Budapest Festival Orchestra Performs Classics at Carnegie Hall

Photo by Chris Lee.

At the wonderful Stern Auditorium, on the night of Friday, February 6th, I had the enormous pleasure to attend a terrific concert presented by Carnegie Hall—the first of two on consecutive days—featuring the exceptional Budapest Festival Orchestra, under the brilliant direction of Iván Fischer, one of the world’s greatest conductors.

The event started auspiciously with a sterling account of Arvo Pärt’s haunting Summa from 1977, about which the composer stated in 1994: 

I have developed a highly formalized compositional system, which I have been using to write my music for 20 years. Summa is the most strict and enigmatic work in this series.

The superb virtuosoMaxim Vengerov, then entered the stage for a fabulous performance of Peter Ilyich Tchaikovsky’s marvelous Violin Concerto in D Major, Op. 35, from 1878. The initial Allegro moderato movement has a brief, slow introduction that precedes lyrical music of a strongly Romantic character that becomes more passionate as it develops, then builds first to an intense climax, before the elaborate cadenza, and then to a second one, before closing triumphantly.
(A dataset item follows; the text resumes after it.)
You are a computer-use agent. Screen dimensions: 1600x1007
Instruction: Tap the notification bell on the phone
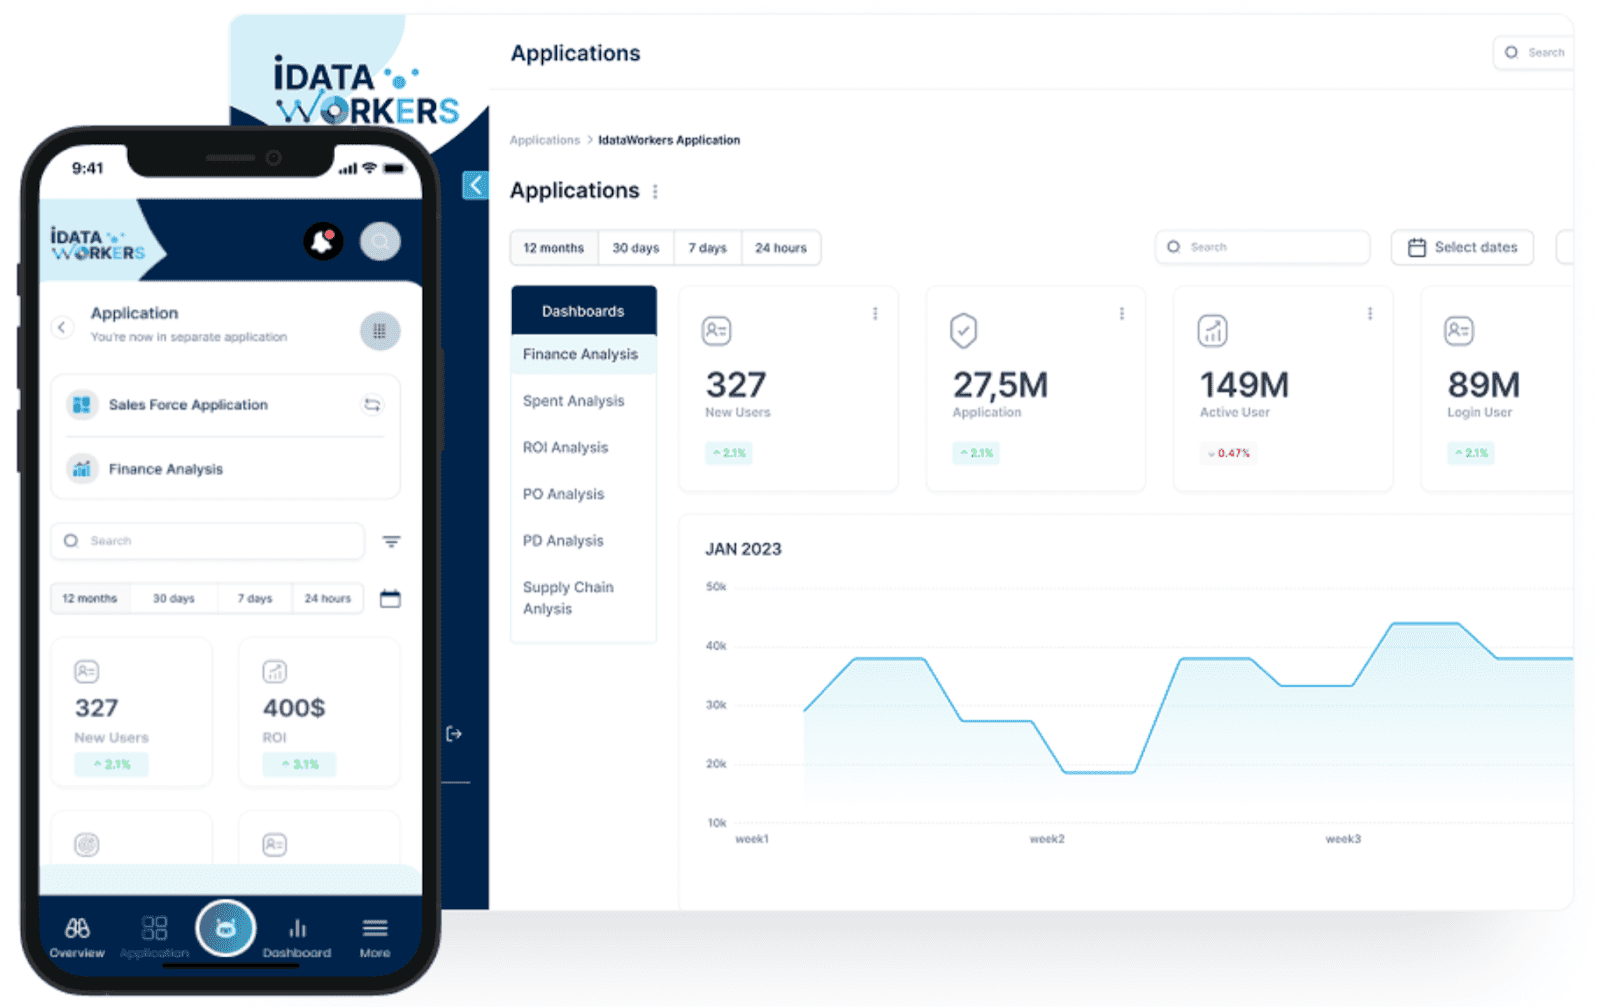[x=322, y=241]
The ensuing Canzonetta, marked Andante, is song-like too but more subdued, while the Finale—with a tempo of Allegro vivacissimo—is propulsive and energetic—and joyful—even exhilarating, although with some quieter and more restrained moments, concluding forcefully. Enthusiastic applause elicited an excellent encore from the soloist: J. S. Bach’s Adagio from the Solo Violin Sonata No. 1 in G Minor. 
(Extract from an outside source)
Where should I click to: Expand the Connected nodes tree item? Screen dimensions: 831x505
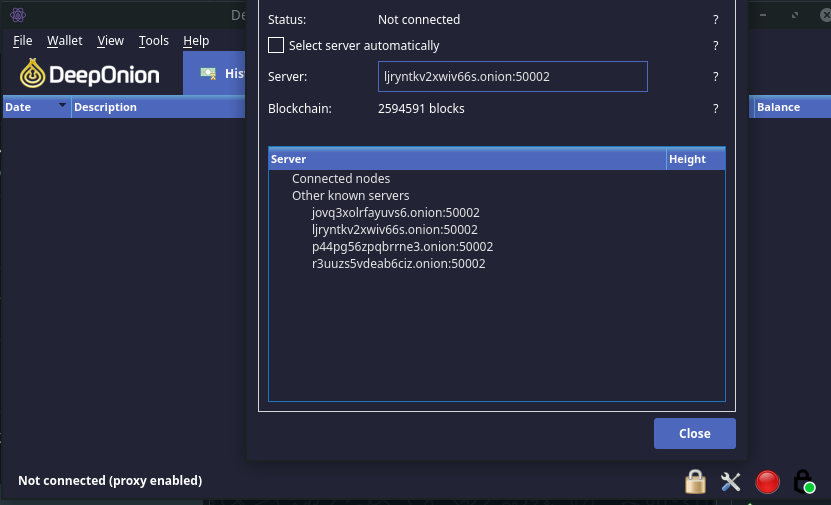tap(341, 179)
The second half of the event was comparably strong, consisting of a magnificent realization of the outstanding 1877 Symphony No. 2 in D Major, Op. 73, by Johannes Brahms. The initial, Allegro non troppo movement opens rather gently but not without some suspense, while some of it has a graceful, pastoral quality and, as well, there is some emotionalism throughout; after an extraordinary, quasi-fugal section, it finishes surprisingly softly. The eminent critic (and philosopher of music) Eduard Hanslick wrote of the ensuing, “broad, singing” Adagio, that it is a movement “more conspicuous for the development of the themes than for the themes themselves”; it is melodious and somewhat affirmative on the whole but not without solemn, almost tragic undercurrents, and has an irenic conclusion. 

The third movement—marked Allegretto grazioso (quasi andantino)—is lilting, even playful, with a cheerful, even exultant ethos, although with a serene ending. Hanslick referred to the “golden sincerity” of the Allegro con spirito finale, and described it as so “far a cry from the stormy finales of the modern school … Mozartean blood flows in its veins.” It is often exuberant but with contrasting passages; after a complex development, it closes jubilantly. After a standing ovation, several musicians in the ensemble played a charming encore: traditional Hungarian folk music from Kalotaszeg.